Hauptdarsteller William Shimell ist einer der bekanntesten Opernbaritone Großbritanniens, Hauptdarstellerin Juliette Binoche die Ikone nicht nur des französischen Autorenfilms. Die Liebesfälscher (Copie conforme) ist eine italienisch-französische Koproduktion, von der man Linien ziehen kann zu mindestens jeweils einem Meilenstein der italienischen und der französischen Kinomoderne: Wie in Roberto Rossellinis Reise in Italien (Viaggio in Italia; 1954) betrachten ein Mann und eine Frau die hochkulturellen Attraktionen des Landes aus der sicheren Distanz der Touristen, und währenddessen versuchen sie, wie in Alain Resnais’ Letztes Jahr in Marienbad (L’année dernière à Marienbad, 1961), die eigene Liebesgeschichte zu erinnern, zu rekonstruieren oder vielleicht auch einfach nur herbeizufantasieren.
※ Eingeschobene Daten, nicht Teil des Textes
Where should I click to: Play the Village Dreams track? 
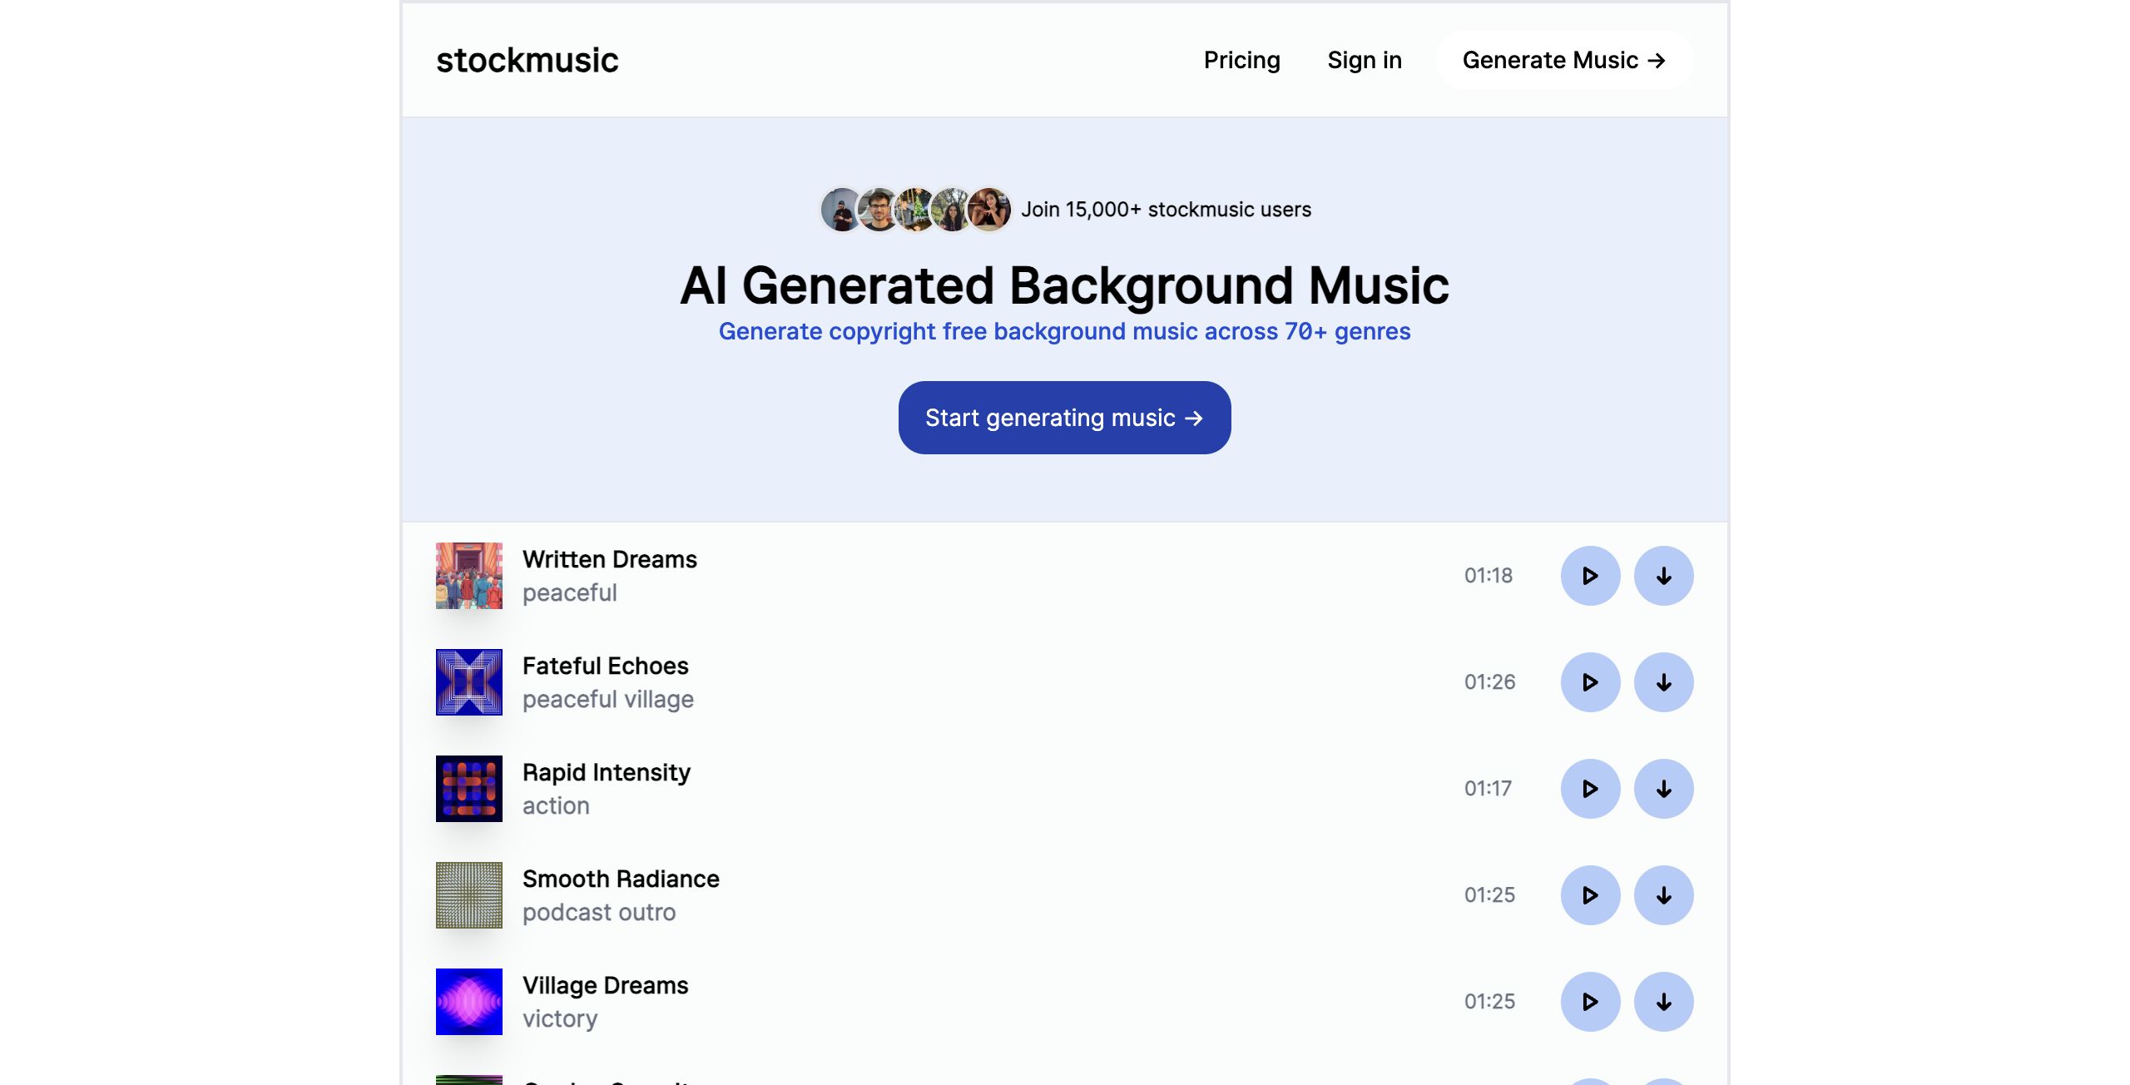tap(1590, 1002)
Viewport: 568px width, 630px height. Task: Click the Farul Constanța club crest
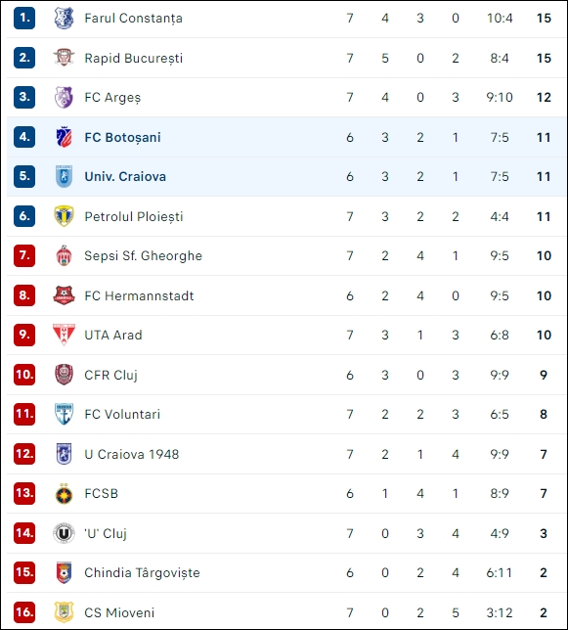(x=64, y=18)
Der Autor James Miller (Shimell) stellt in Italien ein Buch vor, das so heißt wie der Film im Original: „Copie conforme“, es geht – im Buch, für den Film ist die Frage nach einem Sujet oder erst recht nach einem Programm weit schwieriger zu beantworten – um eine philosophisch-kunsthistorische Apologie der Kopie („Forget the original, just get a good copy“). Während des Vortrags setzt sich die brünette Elle (Binoche) in die erste Reihe, ihr junger Sohn stellt sich neben die Stühle an den Rand. Die räumliche Kontinuität von Bühne und Zuschauerraum wird in der gesamten Szene ausschließlich durch Schnitt und vor allem Blickachsen hergestellt, es gibt keinen Establishing Shot, nur ein Nebeneinander zweier Räume in der Montage.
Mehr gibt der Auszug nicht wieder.